Moving sucks. The only thing worse than categorizing all your belongings and carefully boxing them up, is unpacking boxes where half the items suddenly qualify as trash.
My recent unpacking has been more surprising than any from moves of my past. I had boxed up everything in my apartment in the fall of 2009 and moved to Korea with two suitcases full of clothes. After teaching there for two years, I moved home. My then-boyfriend was now my fiancé, and we found a big apartment to settle into together.
Unpacking together, we regularly shook our heads at the little items that the other person owned. “Can I put this in the garbage pile?” I asked Kevin, holding up his Darth Vader helmet.
“Absolutely not. That thing is awesome,” he said.
“How about this? This looks like garbage.”
“That’s not garbage! That’s a speaker I stole from the drive in theater as it was closing! But speaking of garbage, can we get rid of this wicker thing?”
“That! It’s totally functional. It’s a medicine cabinet for the bathroom and you can hang towels from it.”
“But… it’s wicker.”
Slowly we found places for our stuff. Some parts of merging together were perfect: he had a bed and I didn’t, I had dishes and he didn’t. Our halves made up a whole. But we also had two bookshelves and two coffee tables, and only one couch between us.
We each found ourselves going through journeys of our separate pasts too. Kevin laughed hard when he found his old notebook full of fifteen year old poetic angst. He laughed harder when he found a Penthouse from 1980’s that he’d stolen from his dad.
We both had stacks of yearbook pictures of old friends who’d written end-of-the-year messages and quirky private jokes in glitter pens. Shame how something once so important now had no place to go.
I stumbled across $90 that I’d stashed in a photo album. I’d probably hid it after a bartending shift with intentions of depositing it during the week. I smiled at the cash gift from my 24 year old self, and pocketed it.
I also found notebooks from college full of details about the rock layers of the earth, and how to write fiction. I found journal after journal filled with doodles and scribbled poems that I’d written while listening to “Scarborough Fair” stoned on my bedroom floor. I threw out some things, and shelved the others.

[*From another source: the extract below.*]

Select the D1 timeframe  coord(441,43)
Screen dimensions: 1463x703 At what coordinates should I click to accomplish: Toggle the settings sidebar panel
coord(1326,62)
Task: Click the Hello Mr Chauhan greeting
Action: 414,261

Then I found a mix tape. It was titled “Anna’s songs from ‘98.” I smiled the second I saw it. Though I had no idea what songs were on it, I was eager to hear half-songs that I’d recorded from the radio, with abrupt endings and bits of DJ banter.
I still had a tape player too.
There was an old tape inside which I ejected. It was a chanting tape called ‘Om Namah Shivaya.” Had I ever used this tape player?
I slid my mix tape into place and pressed play. Hazy wobbly sound emerged for a second, and then it screeched into a whine. I hit stop with instinctual speed, and opened up the tape deck. I already knew what I would see; the tape had become unwound and was stuck in the tape player.
I carefully pulled at the loose tape, wiggling it free. Then I began winding. As I watched the crinkled tape roll back into the cassette, I realized I’d totally forgotten how frequently I’d done this at a young age when I was first falling in love with music.
I made my first mix tape in 1995 and titled it “Anna’s nifty mix.” We listened to it on a road trip from Wisconsin to Florida and I felt proud of my great selection, from Offspring to White Town. The next year I recorded over that tape and re-titled it as well.
Even in my teenage years I’d enjoyed making mix tapes. I didn’t have a CD player in my car, but I had a growing collection of CD’s thanks to BMG’s “12 CD’s for a penny” deal. I would write out the perfect order of tracks from various artists, mixing genres to show off how sophisticated and eclectic I was. And then it didn’t matter if my car had no hubcaps, because I was still driving in style with my personalized music mix.
After winding up the 1998 mix tape, I flipped it to the other side hoping I could hear any bit of music that I liked when I was 14 before the tape player ate the tape. I wondered if I’d hear TLC or No Doubt. I pressed play. Again I heard distorted guitar, this time accompanied by the unmistakably familiar voice of Dave Matthews.
I had started listening to Dave Matthews Band in high school, eventually tattooing a fire dancer on my ankle, so I could forever remember that I once turned 18. But in 1998, my musical taste was certainly more radio-driven, so I knew that though I’d left the cassette label the same, I’d clearly recorded over my old memories.